Cognitive services also offer a range of products for natural language processing. Language Understanding or LUIS can extract key user goals and intentions, as well as entities, from natural language input. This can be combined with QnA Maker, a conversational agent that can answer questions based on FAQs and similar knowledge bases, to build simple chatbots. Translator uses neural machine translation to translate text and documents (with ability to preserve original document format) in 90 supported languages. Text Analytics can extract sentiments, key phrases, entities, entity links and input language from unstructured text. This also includes the Text Analytics for Health preview, which is a medical domain specific Named Entity Recognition service that can recognize biomedical entities, link them to medical ontology concepts such as UMLS, extract entity relations such as the dosage of a medication entity and recognize negation relating to an entity.

Besides building informational chatbots using QnA Maker, Azure also provides a larger Bot Service for developing more sophisticated chatbots. Transactional chatbots perform operations such as accessing and modifying internal IT documents and databases and dynamic and context aware chatbots can be used as virtual assistants. Bot Framework is an SDK that lets developers create these kinds of chatbots using their programming language of choice. Bot Framework Composer improves this experience by providing a visual tool to build conversational flows using pre-built templates and a number of triggers and actions that you can drag and drop onto a visual canvas.

In the big data space, Azure offers Azure Databricks. This is an Apache Spark big data analytics and machine learning service over a Distributed File System. The distributed cluster of nodes running analytics and AI operations in parallel allow for fast processing of large volumes of data and integration with popular machine learning libraries such as PyTorch unleash endless possibilities for custom ML.

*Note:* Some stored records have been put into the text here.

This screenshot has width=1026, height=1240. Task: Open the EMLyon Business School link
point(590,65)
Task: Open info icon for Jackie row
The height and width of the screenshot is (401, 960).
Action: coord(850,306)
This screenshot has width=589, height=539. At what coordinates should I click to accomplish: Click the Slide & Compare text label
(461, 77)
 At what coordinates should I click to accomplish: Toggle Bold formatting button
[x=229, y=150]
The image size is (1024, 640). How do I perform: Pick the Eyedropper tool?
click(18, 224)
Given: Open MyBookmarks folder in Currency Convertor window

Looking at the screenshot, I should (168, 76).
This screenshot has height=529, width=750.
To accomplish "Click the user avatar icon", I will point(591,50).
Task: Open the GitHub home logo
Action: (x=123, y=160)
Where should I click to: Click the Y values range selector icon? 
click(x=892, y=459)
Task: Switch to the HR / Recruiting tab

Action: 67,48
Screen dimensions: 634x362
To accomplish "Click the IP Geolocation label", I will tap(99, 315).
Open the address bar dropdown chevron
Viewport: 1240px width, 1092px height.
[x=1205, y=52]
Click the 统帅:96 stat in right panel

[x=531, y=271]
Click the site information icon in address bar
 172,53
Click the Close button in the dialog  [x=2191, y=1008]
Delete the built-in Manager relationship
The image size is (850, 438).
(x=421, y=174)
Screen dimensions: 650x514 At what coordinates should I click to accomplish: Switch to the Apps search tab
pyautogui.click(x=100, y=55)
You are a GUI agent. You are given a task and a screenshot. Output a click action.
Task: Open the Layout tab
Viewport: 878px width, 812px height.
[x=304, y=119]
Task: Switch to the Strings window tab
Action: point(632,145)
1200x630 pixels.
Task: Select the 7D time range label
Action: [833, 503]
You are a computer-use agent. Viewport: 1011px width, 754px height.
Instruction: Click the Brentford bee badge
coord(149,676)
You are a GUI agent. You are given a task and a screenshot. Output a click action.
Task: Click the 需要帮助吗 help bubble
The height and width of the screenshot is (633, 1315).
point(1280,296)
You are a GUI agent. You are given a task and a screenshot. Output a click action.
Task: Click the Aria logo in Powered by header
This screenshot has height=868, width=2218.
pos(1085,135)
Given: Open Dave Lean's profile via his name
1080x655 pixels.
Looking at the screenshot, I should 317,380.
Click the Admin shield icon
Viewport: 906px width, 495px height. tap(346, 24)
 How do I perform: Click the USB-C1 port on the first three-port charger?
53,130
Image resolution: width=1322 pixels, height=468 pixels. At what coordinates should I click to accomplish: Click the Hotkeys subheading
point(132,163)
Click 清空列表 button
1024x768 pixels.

Dev Tools, Management, Security and Networking

Here are a few services that make the overall Azure experience so amazing. Every Azure resource automatically generates metrics and logs. Azure Monitor collects, analyzes and acts on this data to ensure availability, maximize performance and proactively detect problems. Azure Active Directory is Azure’s cloud Identity Access Management system. Azure AD provides single sign on for your apps and governs access by ensuring the right people have access to the right resources. Developing applications involves calls to numerous APIs and therefore secret and key management can get cumbersome. Key Vault simplifies this process by providing a single location to store all secrets and an SDK to easily access them, ensuring data protection and compliance. The advantage of deploying applications on the cloud as opposed to on premises, is the ability to autoscale on demand and have your data always available. Azure Load Balancer evenly distributes incoming network traffic to multiple instances of your application, while Content Delivery Network caches your resources in multiple geographies intelligently, to reduce load times and save bandwidth.

Last but not least, you can create, deploy and manage all your Azure resources using Azure Cloud Shell. Cloud Shell provides a secure Bash or PowerShell session to administer Azure resources using Azure command line tools and even provides support for common programming languages and persistent storage with an attached storage account.

With a host of user friendly, secure and highly available services, the Azure cloud is a great place to focus on your application and leave the rest to Microsoft.